(EXERCISE DIRECTIONS): Duplicate the lines starting at the line that contains "This screenshot has height=158, width=112." and ending at the last line of the records, including both ends.

(DATA EXCERPTS):

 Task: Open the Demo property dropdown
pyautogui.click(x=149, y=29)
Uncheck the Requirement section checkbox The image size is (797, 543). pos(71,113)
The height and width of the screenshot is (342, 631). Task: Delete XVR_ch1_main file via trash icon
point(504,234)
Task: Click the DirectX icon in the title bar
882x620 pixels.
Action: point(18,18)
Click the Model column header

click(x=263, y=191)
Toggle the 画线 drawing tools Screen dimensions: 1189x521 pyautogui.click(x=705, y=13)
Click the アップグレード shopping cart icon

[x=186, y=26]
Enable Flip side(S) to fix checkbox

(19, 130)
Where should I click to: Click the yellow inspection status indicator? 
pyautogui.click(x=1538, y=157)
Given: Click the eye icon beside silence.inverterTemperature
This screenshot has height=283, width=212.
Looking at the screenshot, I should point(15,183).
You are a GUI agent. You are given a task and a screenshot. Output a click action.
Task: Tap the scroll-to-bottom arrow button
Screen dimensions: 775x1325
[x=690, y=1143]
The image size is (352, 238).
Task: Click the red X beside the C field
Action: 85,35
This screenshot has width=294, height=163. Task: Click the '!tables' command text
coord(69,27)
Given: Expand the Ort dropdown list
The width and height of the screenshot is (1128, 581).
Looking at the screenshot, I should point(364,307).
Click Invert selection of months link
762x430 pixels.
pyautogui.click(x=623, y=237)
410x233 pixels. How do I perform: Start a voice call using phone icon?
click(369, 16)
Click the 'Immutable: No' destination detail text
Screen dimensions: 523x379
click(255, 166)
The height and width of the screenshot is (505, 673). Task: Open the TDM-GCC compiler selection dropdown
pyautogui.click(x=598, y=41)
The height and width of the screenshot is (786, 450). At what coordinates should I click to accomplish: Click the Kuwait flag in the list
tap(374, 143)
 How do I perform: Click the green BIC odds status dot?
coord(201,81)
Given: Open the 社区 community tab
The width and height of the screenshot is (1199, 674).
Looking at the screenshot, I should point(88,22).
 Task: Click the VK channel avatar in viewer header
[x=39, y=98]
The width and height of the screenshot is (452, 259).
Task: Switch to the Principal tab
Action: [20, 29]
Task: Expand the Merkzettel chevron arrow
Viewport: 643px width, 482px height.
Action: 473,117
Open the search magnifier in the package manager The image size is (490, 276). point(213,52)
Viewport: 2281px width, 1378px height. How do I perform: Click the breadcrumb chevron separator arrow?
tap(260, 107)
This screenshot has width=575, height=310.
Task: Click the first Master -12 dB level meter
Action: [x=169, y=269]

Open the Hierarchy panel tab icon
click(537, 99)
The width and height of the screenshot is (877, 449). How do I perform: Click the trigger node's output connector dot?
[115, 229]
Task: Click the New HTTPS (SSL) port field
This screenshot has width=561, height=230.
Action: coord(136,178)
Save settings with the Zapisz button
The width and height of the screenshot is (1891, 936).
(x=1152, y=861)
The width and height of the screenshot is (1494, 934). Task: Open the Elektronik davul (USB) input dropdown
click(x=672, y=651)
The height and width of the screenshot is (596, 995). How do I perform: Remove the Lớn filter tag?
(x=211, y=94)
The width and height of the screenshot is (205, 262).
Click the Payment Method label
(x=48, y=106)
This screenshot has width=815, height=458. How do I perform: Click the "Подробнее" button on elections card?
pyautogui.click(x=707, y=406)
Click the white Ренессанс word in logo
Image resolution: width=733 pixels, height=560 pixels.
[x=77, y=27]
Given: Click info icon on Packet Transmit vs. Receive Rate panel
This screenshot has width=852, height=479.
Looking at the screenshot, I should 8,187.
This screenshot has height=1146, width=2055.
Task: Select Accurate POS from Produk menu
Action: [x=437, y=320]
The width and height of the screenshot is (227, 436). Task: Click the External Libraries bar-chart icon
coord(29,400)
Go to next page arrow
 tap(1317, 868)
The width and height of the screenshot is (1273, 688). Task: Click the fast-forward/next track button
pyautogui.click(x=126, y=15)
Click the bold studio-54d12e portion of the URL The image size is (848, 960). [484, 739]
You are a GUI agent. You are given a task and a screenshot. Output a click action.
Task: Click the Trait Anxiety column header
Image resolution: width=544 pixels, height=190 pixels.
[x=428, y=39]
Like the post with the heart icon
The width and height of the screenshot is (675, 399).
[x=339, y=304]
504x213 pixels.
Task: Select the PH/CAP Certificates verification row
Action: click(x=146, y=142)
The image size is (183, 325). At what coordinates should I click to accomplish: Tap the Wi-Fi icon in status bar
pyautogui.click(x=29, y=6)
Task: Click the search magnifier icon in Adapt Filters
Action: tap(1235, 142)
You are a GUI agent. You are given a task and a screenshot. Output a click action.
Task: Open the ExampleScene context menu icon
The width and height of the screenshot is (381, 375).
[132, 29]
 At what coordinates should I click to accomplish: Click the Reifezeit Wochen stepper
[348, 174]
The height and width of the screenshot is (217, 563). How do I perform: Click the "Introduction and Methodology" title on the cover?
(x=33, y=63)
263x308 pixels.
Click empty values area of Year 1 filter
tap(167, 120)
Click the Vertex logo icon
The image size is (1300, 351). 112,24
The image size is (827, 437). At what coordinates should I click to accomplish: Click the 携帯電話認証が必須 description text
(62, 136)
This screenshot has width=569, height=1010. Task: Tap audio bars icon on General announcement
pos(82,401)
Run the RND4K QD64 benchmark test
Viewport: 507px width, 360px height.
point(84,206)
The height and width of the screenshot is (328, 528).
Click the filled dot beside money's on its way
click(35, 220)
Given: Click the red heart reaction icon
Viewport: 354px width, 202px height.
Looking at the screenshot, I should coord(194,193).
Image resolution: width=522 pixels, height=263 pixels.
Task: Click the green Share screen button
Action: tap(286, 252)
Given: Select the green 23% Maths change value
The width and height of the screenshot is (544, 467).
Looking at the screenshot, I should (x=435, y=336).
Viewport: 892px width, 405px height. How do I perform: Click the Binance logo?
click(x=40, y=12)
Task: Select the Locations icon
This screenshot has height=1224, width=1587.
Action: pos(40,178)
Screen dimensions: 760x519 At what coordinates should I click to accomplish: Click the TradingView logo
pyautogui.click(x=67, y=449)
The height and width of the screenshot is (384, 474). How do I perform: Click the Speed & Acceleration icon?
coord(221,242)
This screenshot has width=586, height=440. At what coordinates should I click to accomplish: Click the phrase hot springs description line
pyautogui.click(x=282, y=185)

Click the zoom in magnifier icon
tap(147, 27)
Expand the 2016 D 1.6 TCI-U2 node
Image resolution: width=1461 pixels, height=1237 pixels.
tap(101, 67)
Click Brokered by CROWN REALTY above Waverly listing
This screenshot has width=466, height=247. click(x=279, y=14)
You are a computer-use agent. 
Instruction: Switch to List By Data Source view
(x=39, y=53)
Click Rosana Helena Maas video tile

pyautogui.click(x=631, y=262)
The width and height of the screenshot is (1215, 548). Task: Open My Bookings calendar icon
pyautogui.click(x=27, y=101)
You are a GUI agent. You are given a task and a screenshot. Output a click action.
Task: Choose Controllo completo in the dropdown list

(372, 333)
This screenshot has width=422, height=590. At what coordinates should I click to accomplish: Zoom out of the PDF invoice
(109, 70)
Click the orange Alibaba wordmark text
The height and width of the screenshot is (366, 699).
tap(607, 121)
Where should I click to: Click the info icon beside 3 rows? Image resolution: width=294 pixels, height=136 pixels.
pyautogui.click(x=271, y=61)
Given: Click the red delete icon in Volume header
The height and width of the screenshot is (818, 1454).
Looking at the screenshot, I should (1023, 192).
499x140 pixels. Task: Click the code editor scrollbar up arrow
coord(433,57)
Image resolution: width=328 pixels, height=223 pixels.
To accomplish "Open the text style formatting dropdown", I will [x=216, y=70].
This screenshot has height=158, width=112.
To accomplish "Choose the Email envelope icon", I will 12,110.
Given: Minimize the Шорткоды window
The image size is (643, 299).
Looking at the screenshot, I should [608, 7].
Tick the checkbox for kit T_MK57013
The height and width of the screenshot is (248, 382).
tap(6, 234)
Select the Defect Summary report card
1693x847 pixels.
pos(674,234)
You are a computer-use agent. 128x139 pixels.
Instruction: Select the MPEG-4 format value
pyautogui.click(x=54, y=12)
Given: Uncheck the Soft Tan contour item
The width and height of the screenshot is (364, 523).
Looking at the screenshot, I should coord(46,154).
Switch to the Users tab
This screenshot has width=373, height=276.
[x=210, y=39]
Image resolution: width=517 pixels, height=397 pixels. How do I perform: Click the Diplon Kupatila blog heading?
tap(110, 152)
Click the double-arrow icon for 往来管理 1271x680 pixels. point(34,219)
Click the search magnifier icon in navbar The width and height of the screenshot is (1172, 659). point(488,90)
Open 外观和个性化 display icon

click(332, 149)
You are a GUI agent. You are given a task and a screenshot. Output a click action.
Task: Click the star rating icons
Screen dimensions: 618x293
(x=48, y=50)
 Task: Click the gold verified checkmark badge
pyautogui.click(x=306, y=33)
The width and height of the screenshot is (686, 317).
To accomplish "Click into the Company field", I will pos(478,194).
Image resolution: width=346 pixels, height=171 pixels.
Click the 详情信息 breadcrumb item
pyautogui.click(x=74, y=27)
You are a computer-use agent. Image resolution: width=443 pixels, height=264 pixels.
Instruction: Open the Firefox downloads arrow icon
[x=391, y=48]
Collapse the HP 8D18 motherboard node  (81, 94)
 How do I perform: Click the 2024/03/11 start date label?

(EXERCISE SOLUTION):
This screenshot has height=158, width=112.
To accomplish "Choose the Email envelope icon", I will 12,110.
Given: Minimize the Шорткоды window
The image size is (643, 299).
Looking at the screenshot, I should [608, 7].
Tick the checkbox for kit T_MK57013
The height and width of the screenshot is (248, 382).
tap(6, 234)
Select the Defect Summary report card
1693x847 pixels.
pos(674,234)
You are a computer-use agent. 128x139 pixels.
Instruction: Select the MPEG-4 format value
pyautogui.click(x=54, y=12)
Given: Uncheck the Soft Tan contour item
The width and height of the screenshot is (364, 523).
Looking at the screenshot, I should coord(46,154).
Switch to the Users tab
This screenshot has width=373, height=276.
[x=210, y=39]
Image resolution: width=517 pixels, height=397 pixels. How do I perform: Click the Diplon Kupatila blog heading?
tap(110, 152)
Click the double-arrow icon for 往来管理 1271x680 pixels. point(34,219)
Click the search magnifier icon in navbar The width and height of the screenshot is (1172, 659). point(488,90)
Open 外观和个性化 display icon

click(332, 149)
You are a GUI agent. You are given a task and a screenshot. Output a click action.
Task: Click the star rating icons
Screen dimensions: 618x293
(x=48, y=50)
 Task: Click the gold verified checkmark badge
pyautogui.click(x=306, y=33)
The width and height of the screenshot is (686, 317).
To accomplish "Click into the Company field", I will pos(478,194).
Image resolution: width=346 pixels, height=171 pixels.
Click the 详情信息 breadcrumb item
pyautogui.click(x=74, y=27)
You are a computer-use agent. Image resolution: width=443 pixels, height=264 pixels.
Instruction: Open the Firefox downloads arrow icon
[x=391, y=48]
Collapse the HP 8D18 motherboard node  (81, 94)
 How do I perform: Click the 2024/03/11 start date label?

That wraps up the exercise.